En los primeros veinte minutos, mientras ese maravilloso blanco
y negro te recuerda la época donde el cine era aún la caja de los sueños que
había inventado Edison, crees que estás frente a un clásico. Nos es imposible
resistirnos ante el encanto de e Óscar Diggs un presdigitador con un ego
desbordado, mujeriego y mentiroso que
subsiste engañando incautos con trucos de poca monta. No existe oficio más
parecido al de un mago que el del cineasta y eso parece entenderlo muy bien Sam
Raimi, el director de esta cinta, ya que aparentemente nos prepara en su
hermoso prólogo no solo para conocer el maravilloso reino de Oz sino para hacer
una reflexión sobre lo que es el cine, una ilusión producida por un rayo de luz.
En una de las mejores escenas de la película Óscar, mientras
se prepara para dejar para siempre a su verdadero amor, va acomodando las piezas
de su zootropo, las imágenes de un elefante moviéndose proyectándose en la
pared contienen una particular poesía. La admiración que tiene el ilusionista
hacia Thomas Alva Edison y la alusión que hace al Kinetoscopio, uno de los
primeros aparatos que sirvieron para apresar el movimiento en imágenes,
establecen claramente el tono de homenaje que asume Raimi, en su película, no
sólo hacia el clásico de Víctor Fleming sino hacia el cine, una invención que
117 años después de su origen nos sigue cautivando y sorprendiendo.
Lamentablemente todo eso que se bosquejaba al principio se
deshace después de que el ciclón, el mismo que se llevaría Dorothy años después,
lleve a Óscar a la tierra de Oz, entonces la pantalla se amplía y empieza el
festival del color, de los innovadores efectos especiales y nos recuerda que en
el cine contemporáneo ya no importa tanto la historia sino mostrar la última
tecnología con la que trabajan los grandes estudios.
Después de la primera hora la película cae en un bache del
cual no logra levantarse. Todo se vuelve soso, azucarado, empalagoso. Con
Disney no existe el espacio para la experimentación o el riesgo. El director
está más preocupado por poner a funcionar la última tecnología que en construir
personajes reales, complejos, con los cuales podamos identificarnos o sentir
miedo.

» DATOS REGISTRADOS
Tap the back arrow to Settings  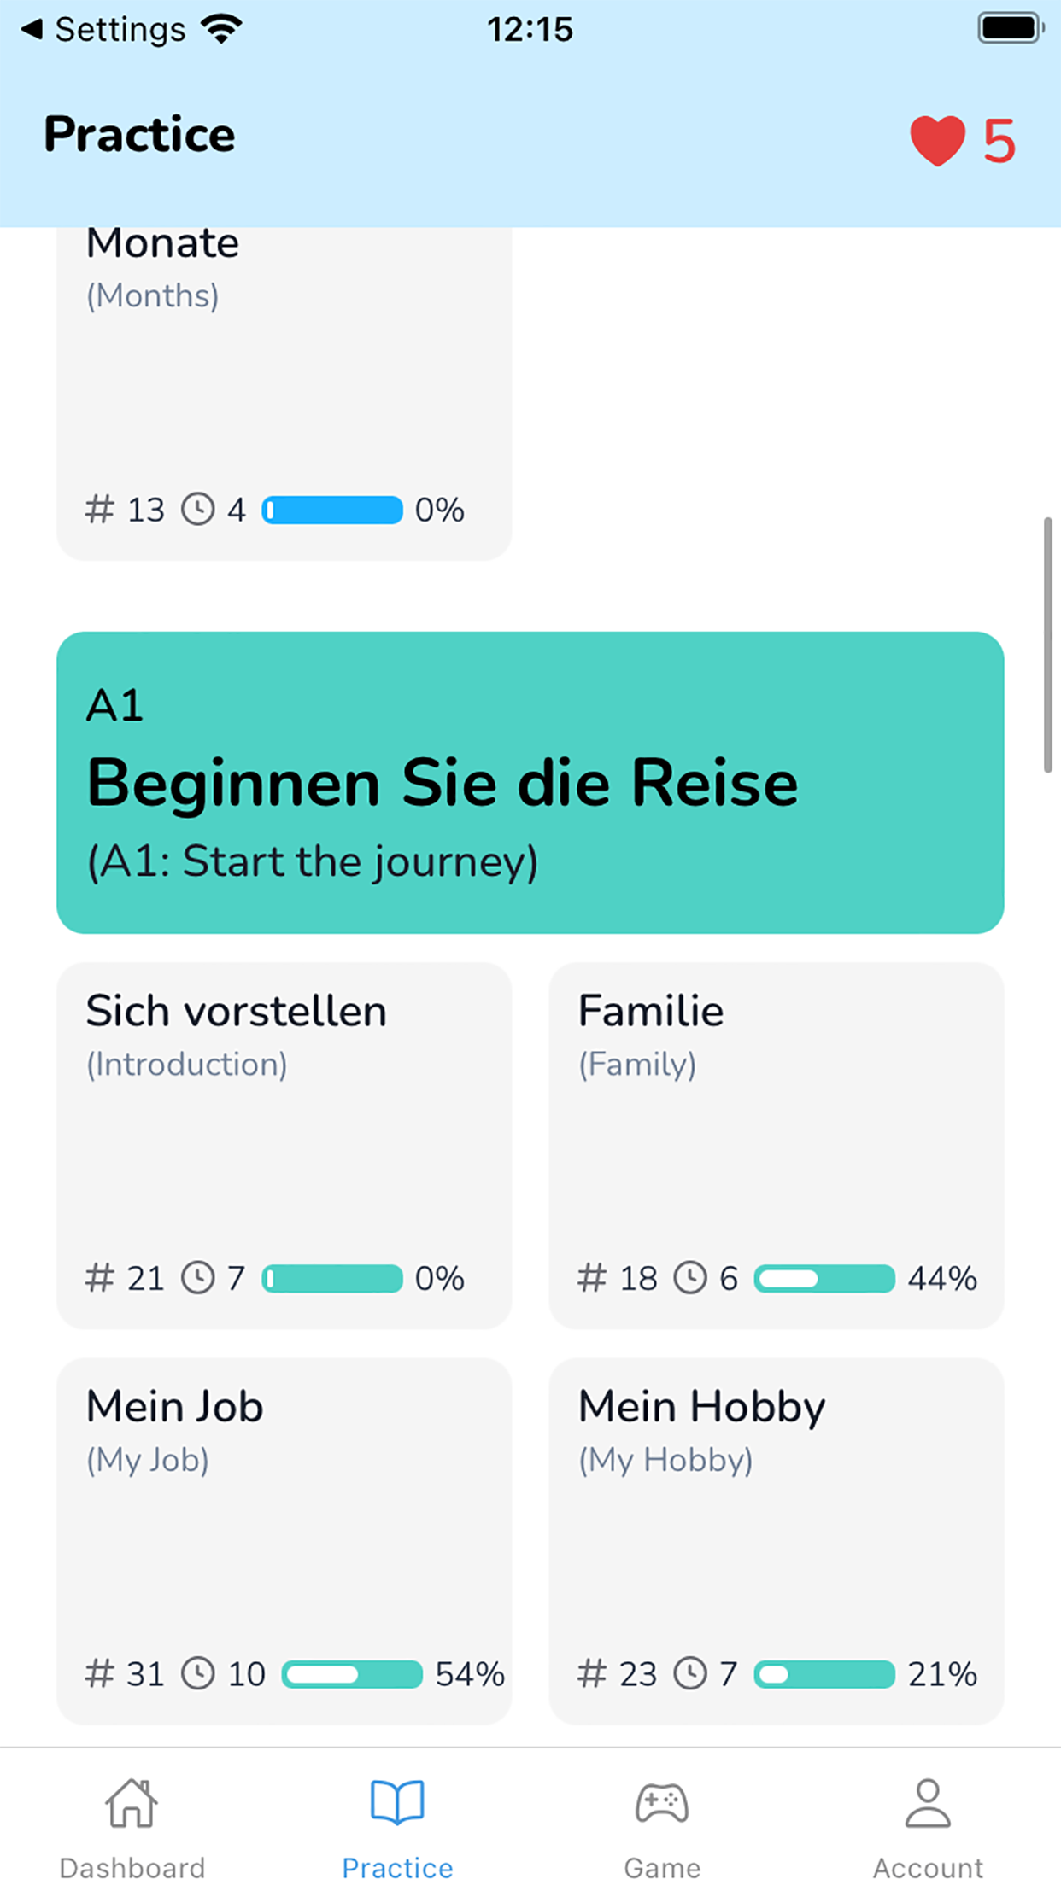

» ACTIVIDAD 1
Según la reseña sobre la película de Oz, ¿qué figura muestran las imágenes del zootropo de Óscar proyectadas en la pared?
» ACTIVIDAD 2
Prosigue la reseña sobre la película de Oz a partir de su última frase.

» RESULTADO 1
Un elefante en movimiento.

» RESULTADO 2
Pareciera que el único actor que está a la altura es James
Franco. Supo darle a su personaje esa irresistible prepotencia, esa torpe
humanidad que le dio Frank Braum, el autor del inmortal libro al mago de
Kansas. Lamentablemente ninguna de las tres mujeres que lo acompañan están a su
altura. Por Mila Kunis nunca sentimos miedo, ni siquiera cuando se transforma
en la horrible bruja, Rachel Weisz vuelve a demostrar toda su incapacidad para
reflejar una emoción y Michelle Williams
le imprime a su personaje una solemnidad inoportuna, creemos que hubiera sido
otro el resultado si la bruja buena hubiera tenido así fuera un poquito de
sentido del humor.
Es tan deficiente el trabajo de estas actrices que nos
quedamos encantados con el simio volador y sobre todo con esa hermosa y triste
niña porcelana que acaba de perder a toda su familia. La escena cuando Oz le pega
sus dos piernas es maravillosa y por momentos, al verla moverse nos recuerda el
trabajo del maestro checo Jan Svankmajer.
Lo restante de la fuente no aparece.